**THE PROBLEM**
All lines from the one holding "Task: Select segment" through the last line of the entries below must be transcribed exactly, and no others. Pictures do not go in.

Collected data
· · · ·
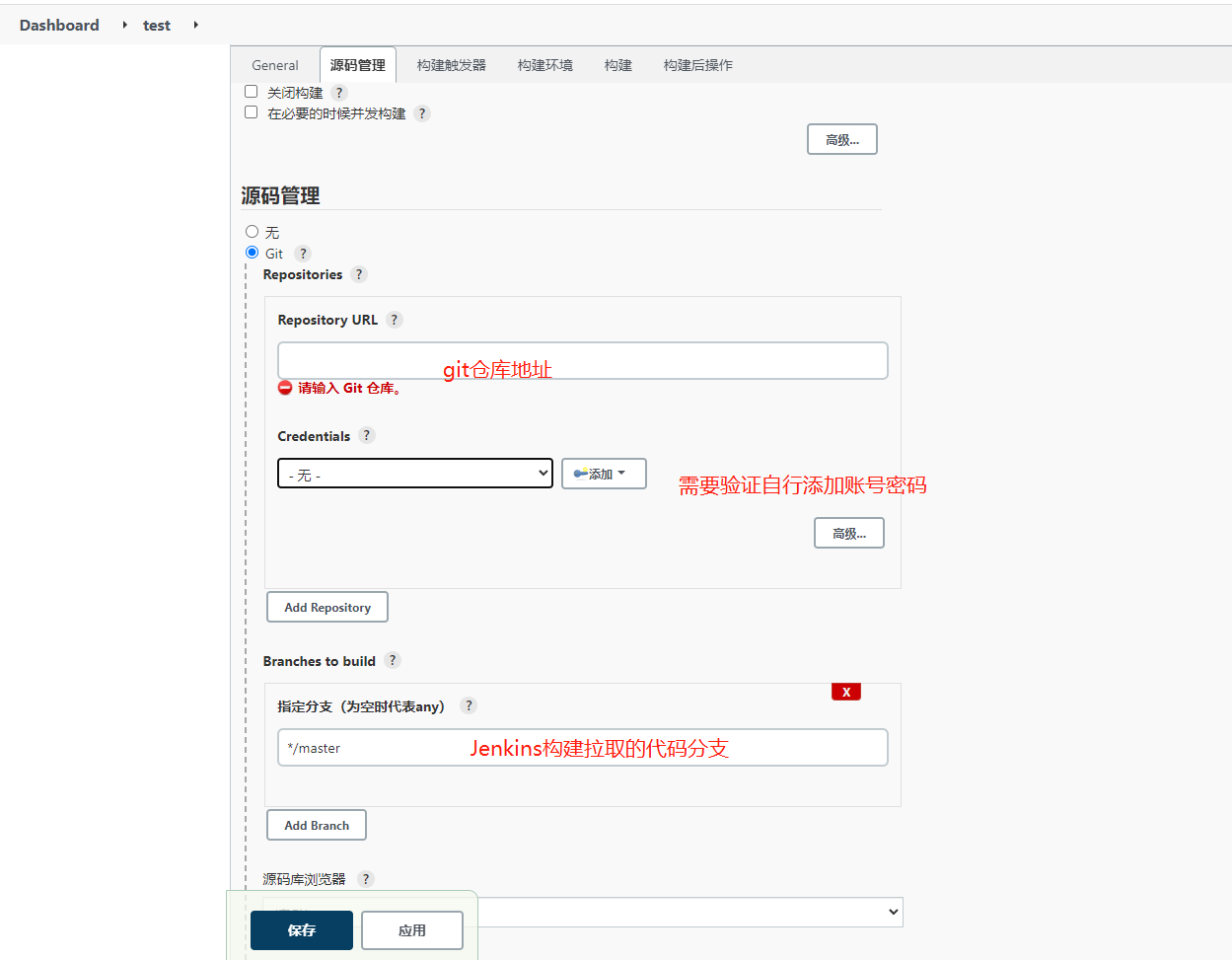Viewport: 1232px width, 960px height.
Task: Open the 源码库浏览器 select dropdown
Action: [690, 912]
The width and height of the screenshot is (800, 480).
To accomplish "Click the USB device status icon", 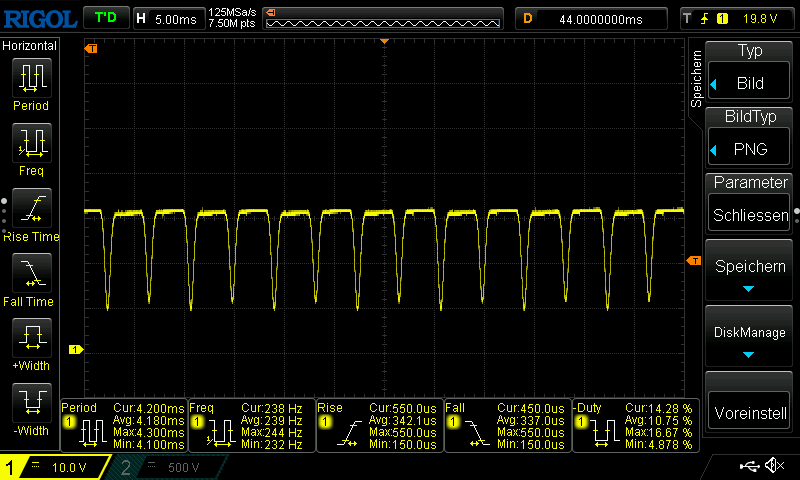I will tap(752, 466).
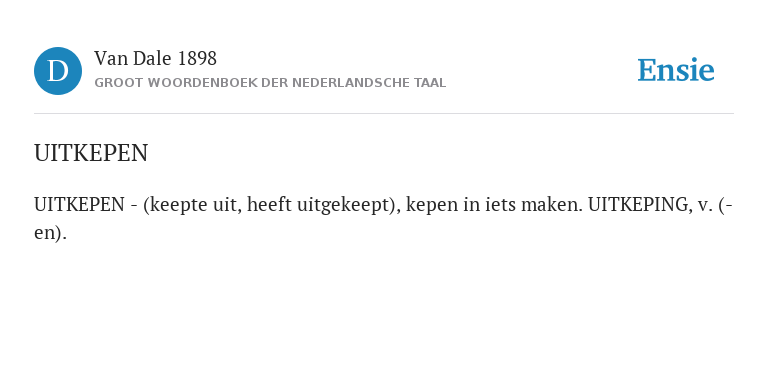Click the trailing 'en).' on the second line
Screen dimensions: 768x384
pyautogui.click(x=50, y=233)
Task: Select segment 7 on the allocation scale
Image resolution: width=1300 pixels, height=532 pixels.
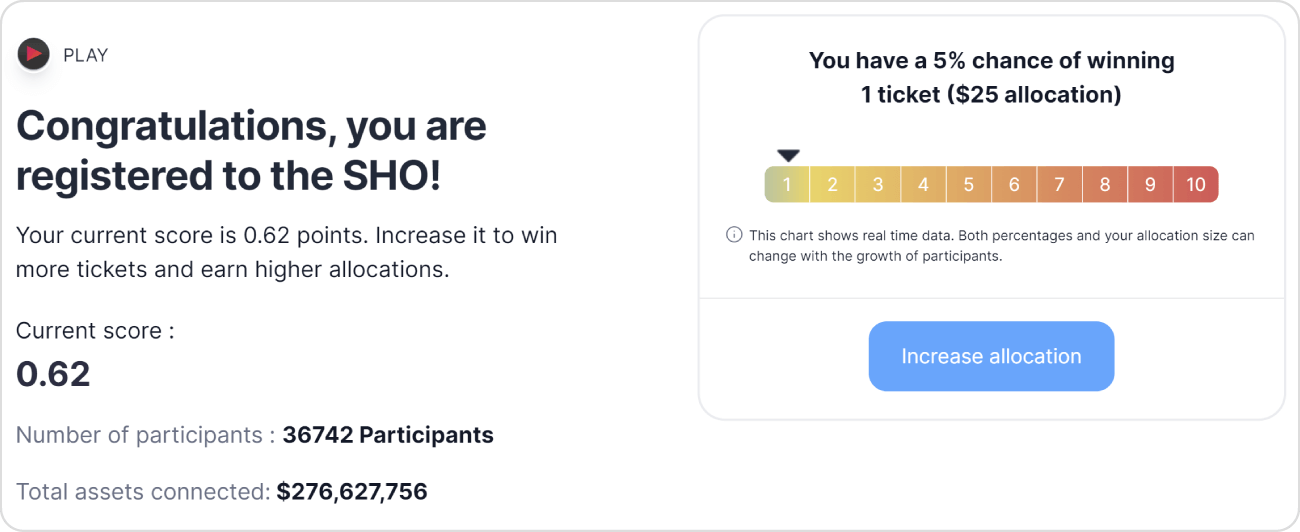Action: tap(1059, 184)
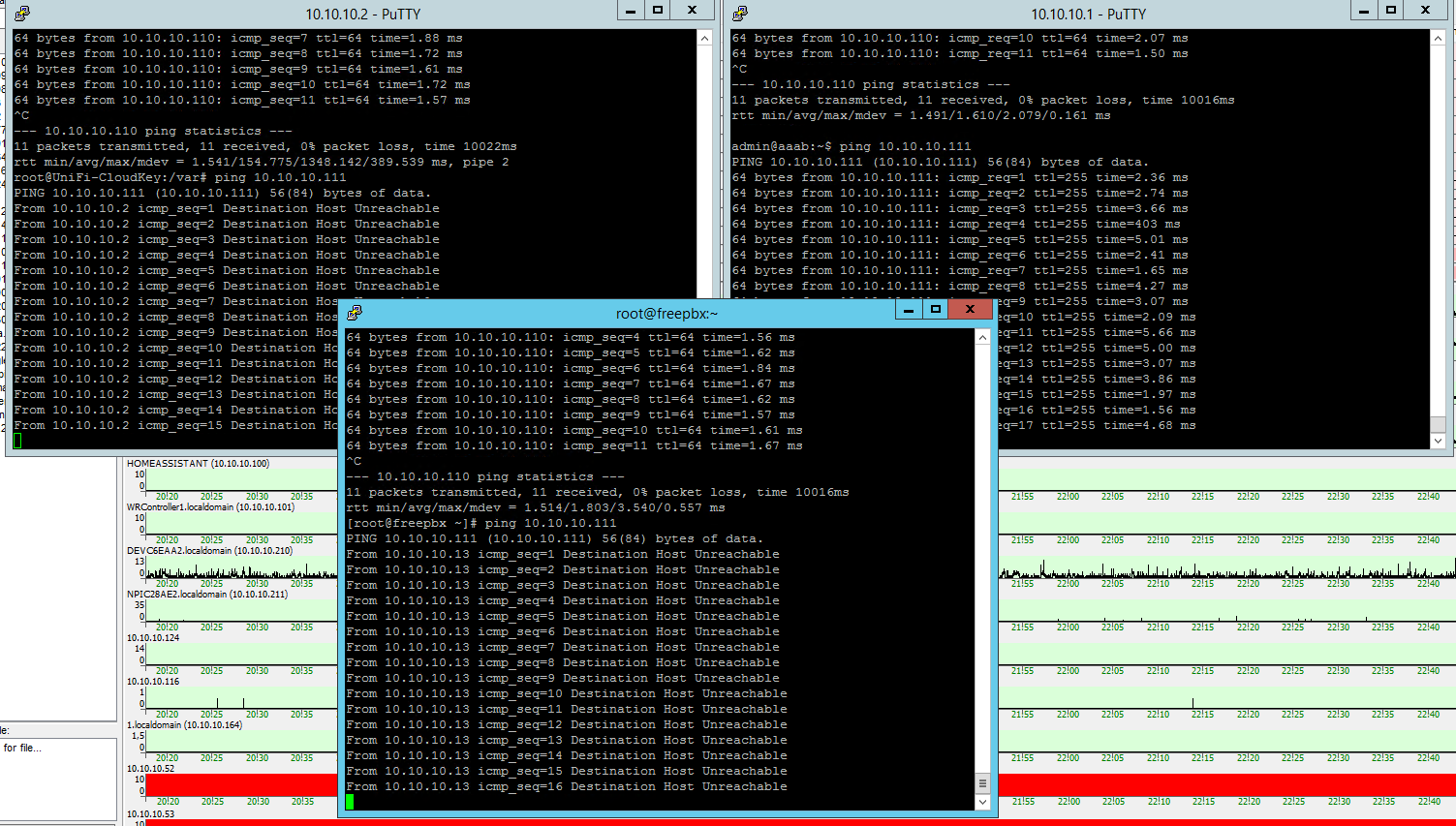Image resolution: width=1456 pixels, height=826 pixels.
Task: Click scrollbar thumb in freepbx terminal
Action: [982, 783]
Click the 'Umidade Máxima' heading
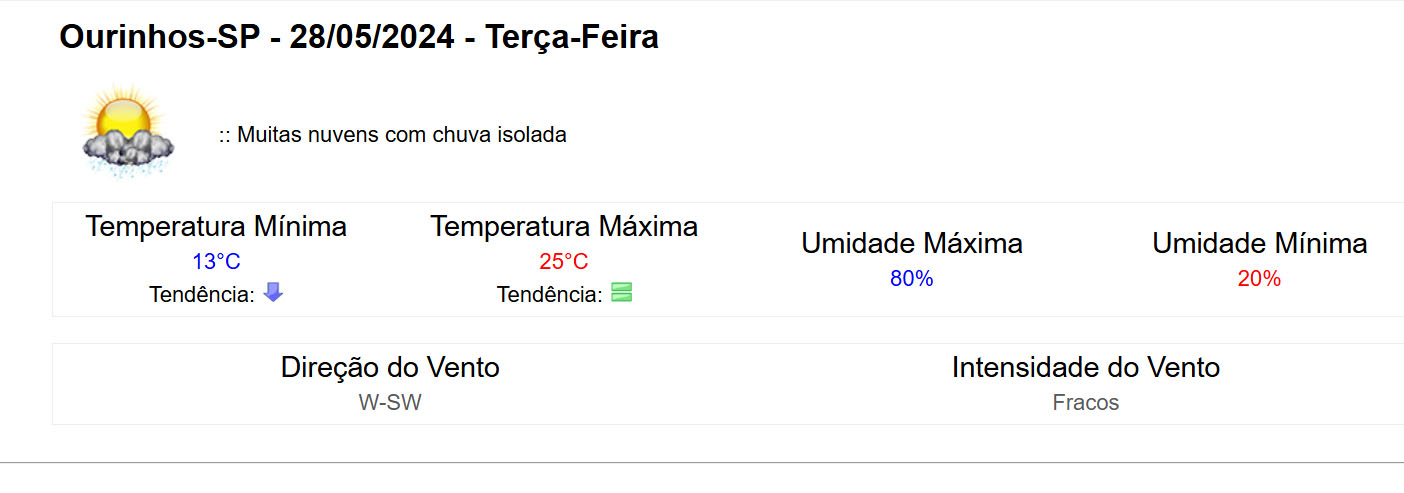Image resolution: width=1404 pixels, height=493 pixels. point(912,243)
· · · ·
**TASK ANSWER**
Task: Select segment 7 on the allocation scale
Image resolution: width=1300 pixels, height=532 pixels.
Action: tap(1059, 184)
Image resolution: width=1456 pixels, height=826 pixels.
Task: Click scrollbar thumb in freepbx terminal
Action: [982, 783]
Click the 'Umidade Máxima' heading
Image resolution: width=1404 pixels, height=493 pixels. point(912,243)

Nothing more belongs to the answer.